**Data to use**
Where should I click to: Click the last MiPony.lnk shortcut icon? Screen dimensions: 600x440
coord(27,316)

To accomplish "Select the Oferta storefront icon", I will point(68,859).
--
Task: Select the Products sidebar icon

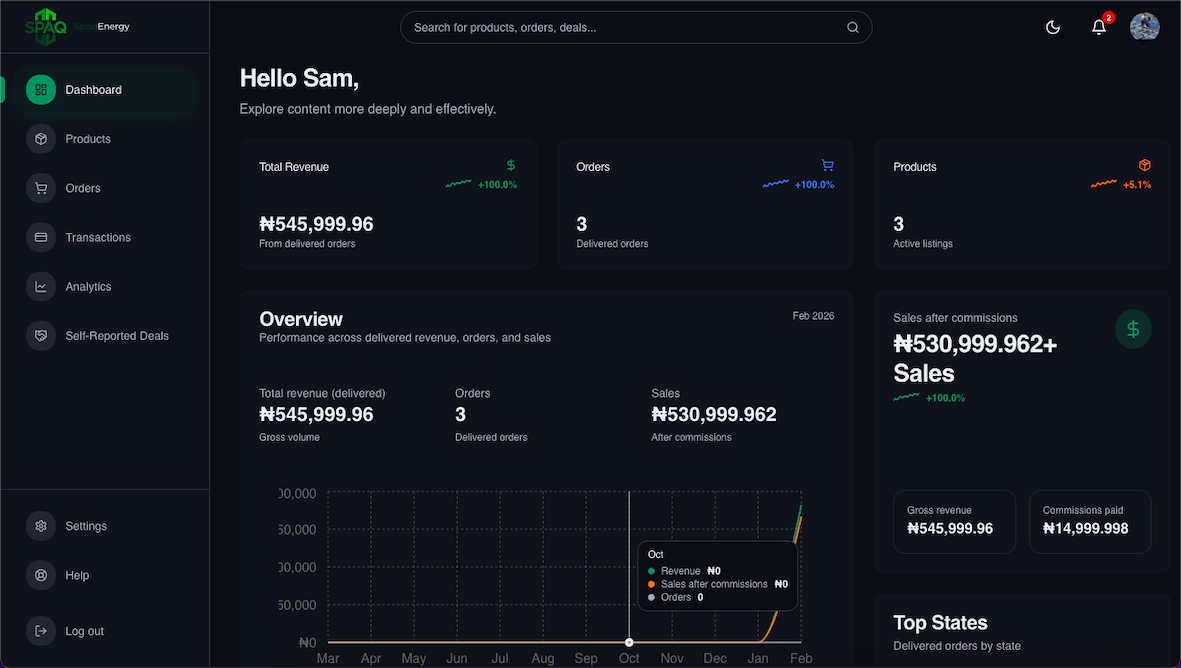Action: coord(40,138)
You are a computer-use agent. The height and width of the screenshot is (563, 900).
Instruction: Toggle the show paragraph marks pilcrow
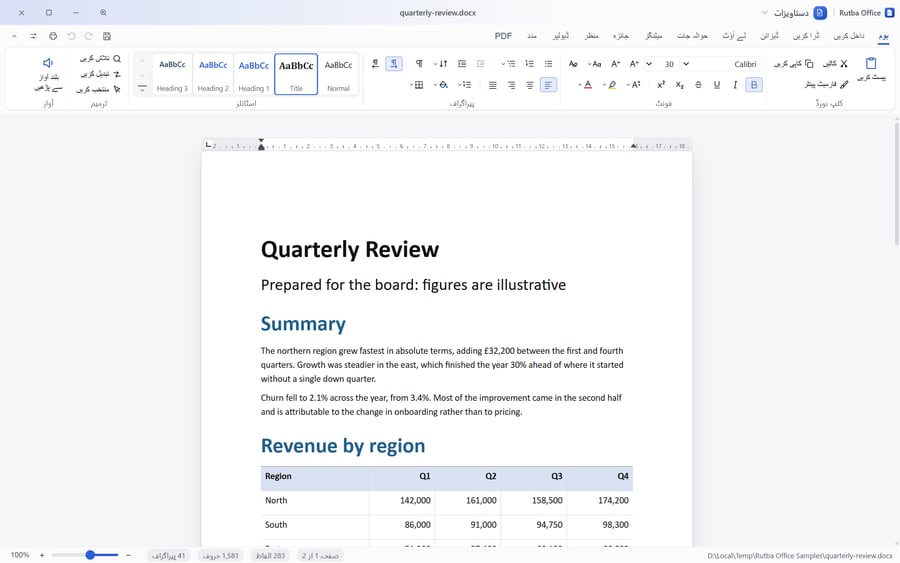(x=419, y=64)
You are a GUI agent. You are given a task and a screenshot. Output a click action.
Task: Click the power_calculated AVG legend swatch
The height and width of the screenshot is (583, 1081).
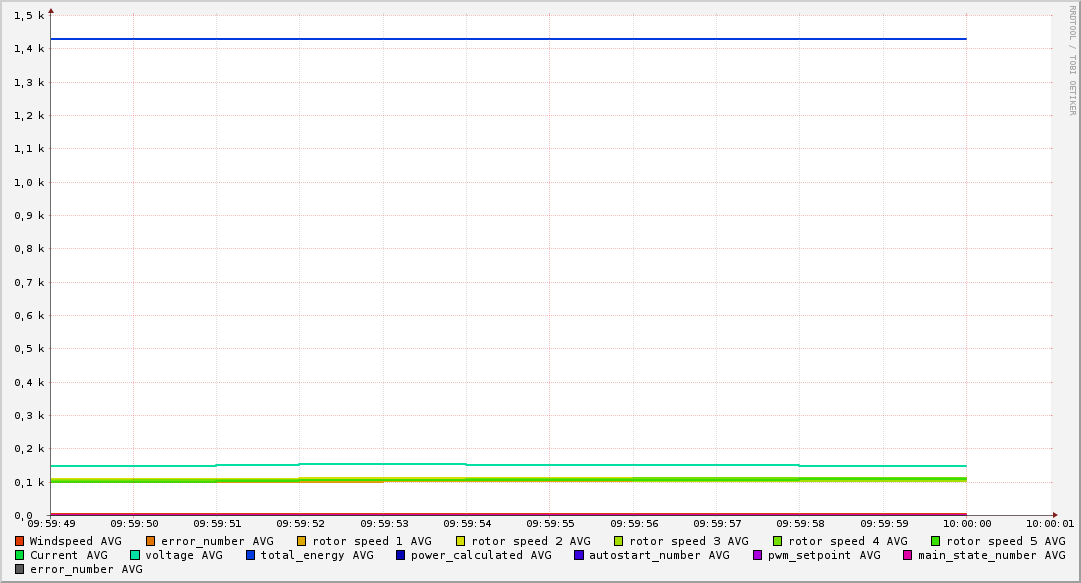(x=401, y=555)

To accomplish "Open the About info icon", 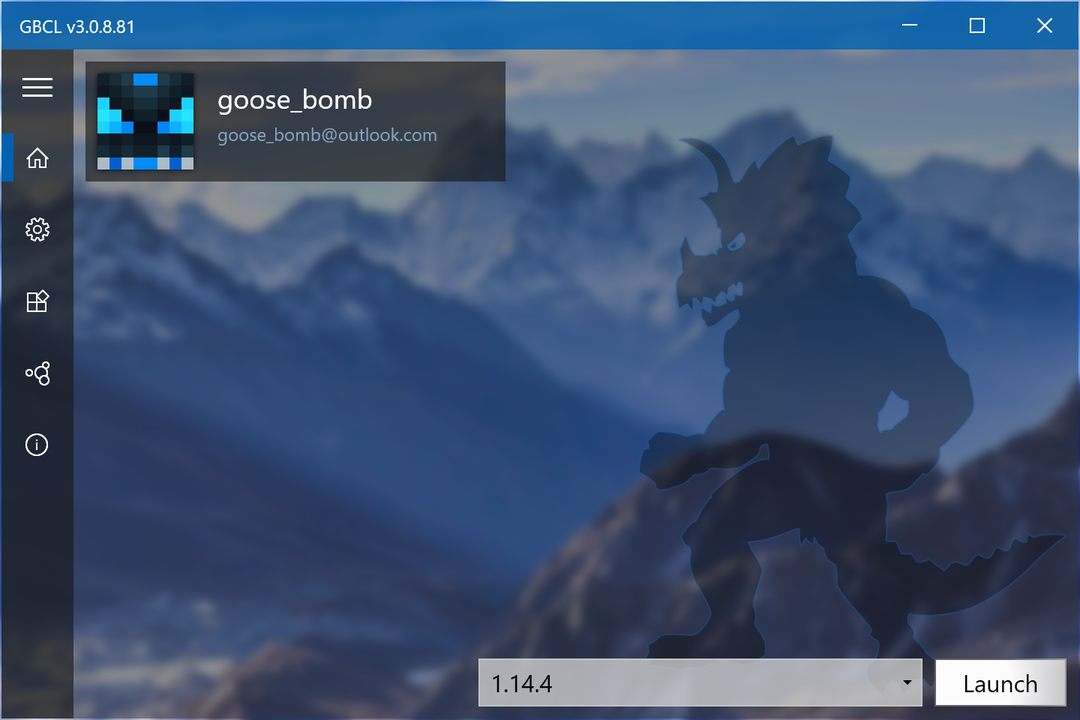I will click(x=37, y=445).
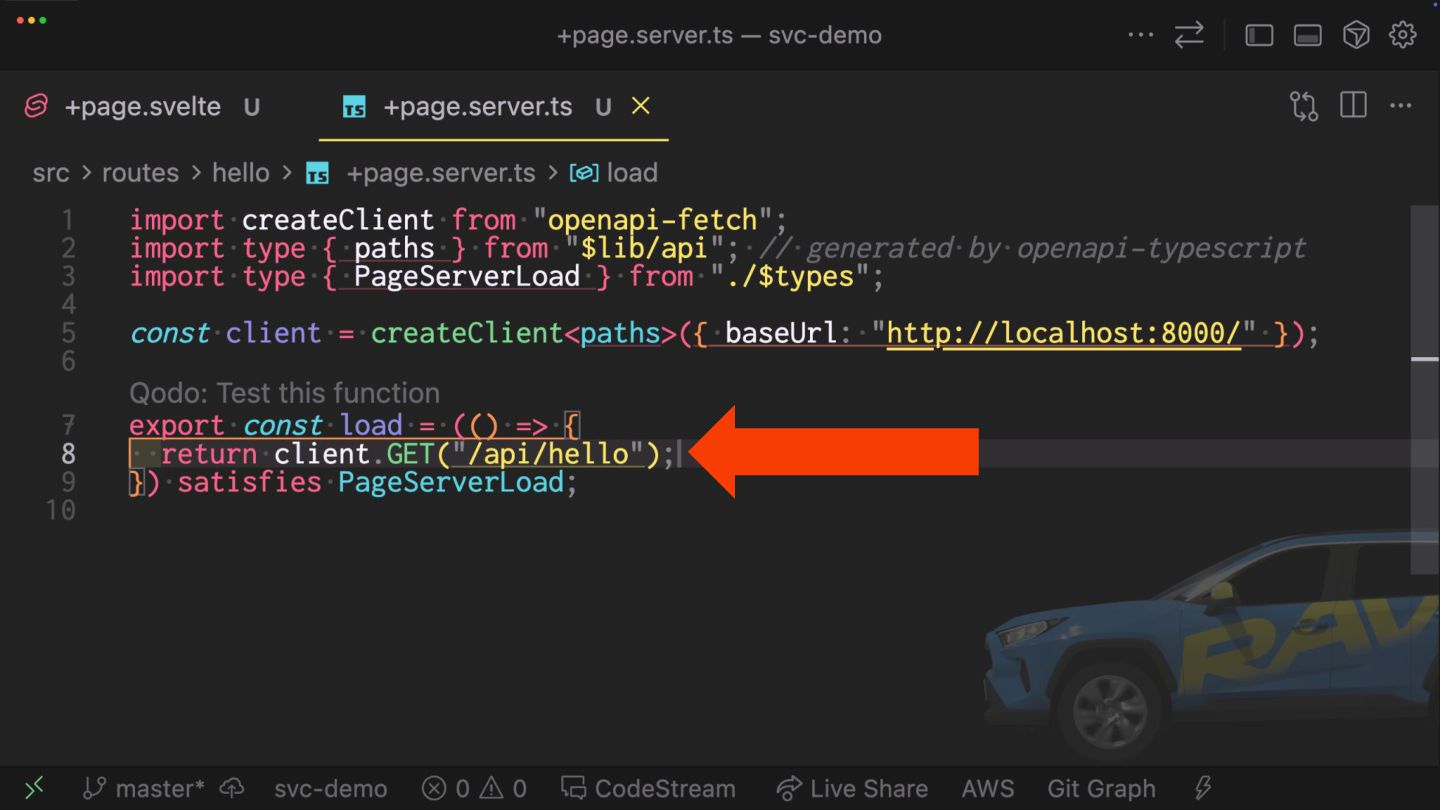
* * *
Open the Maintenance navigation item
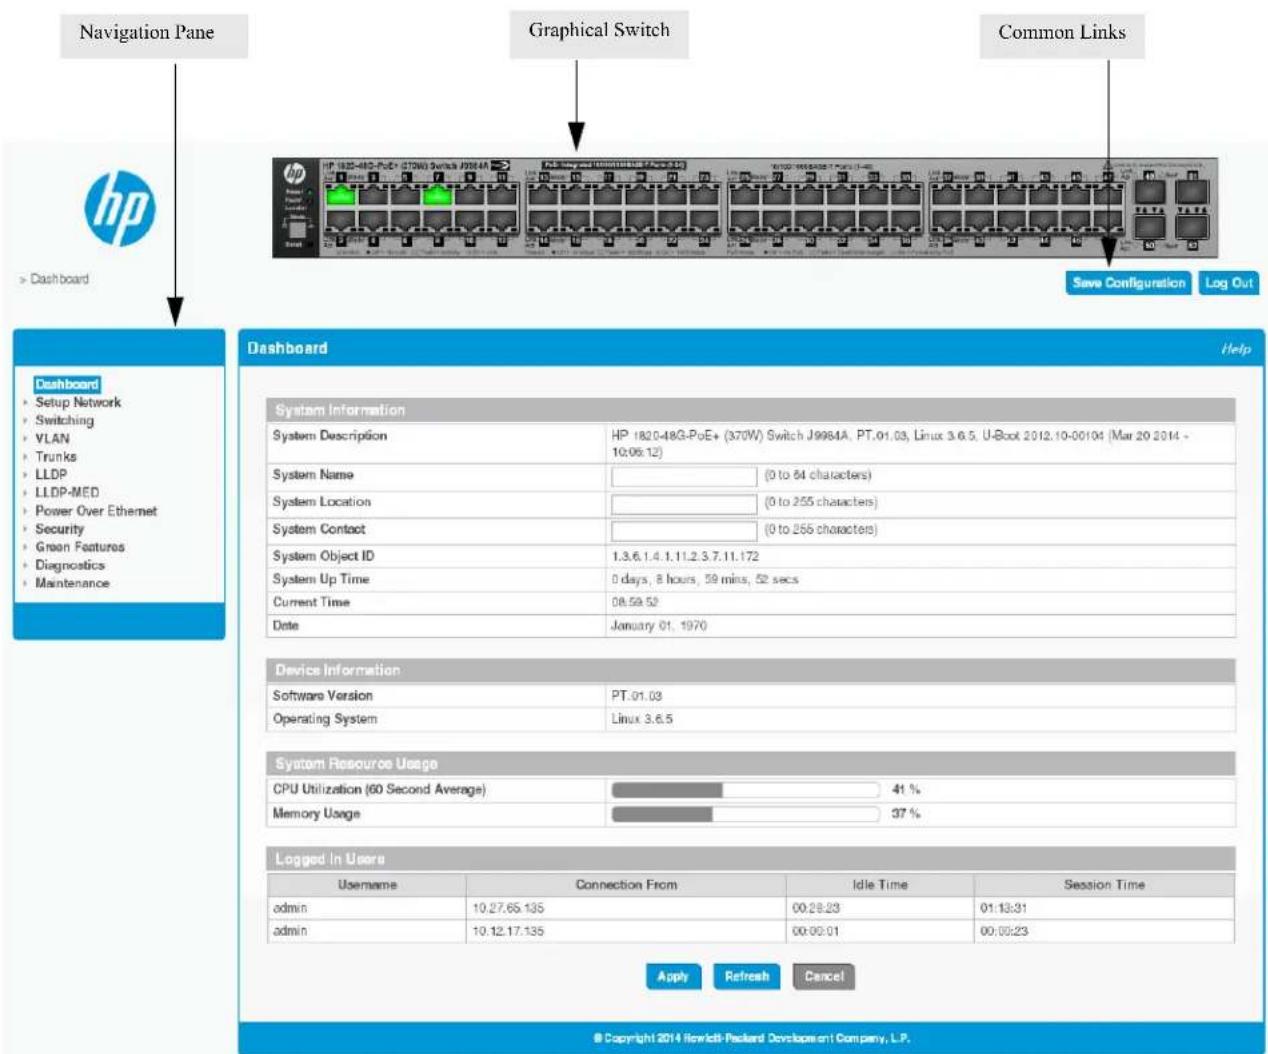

**Exercise objective**
Would you please show every line of the material above that includes the string "agent"?

**Written response**
You are a computer-use agent. The height and width of the screenshot is (563, 900).
You are a GUI agent. You are given a task and a screenshot. Output a click action.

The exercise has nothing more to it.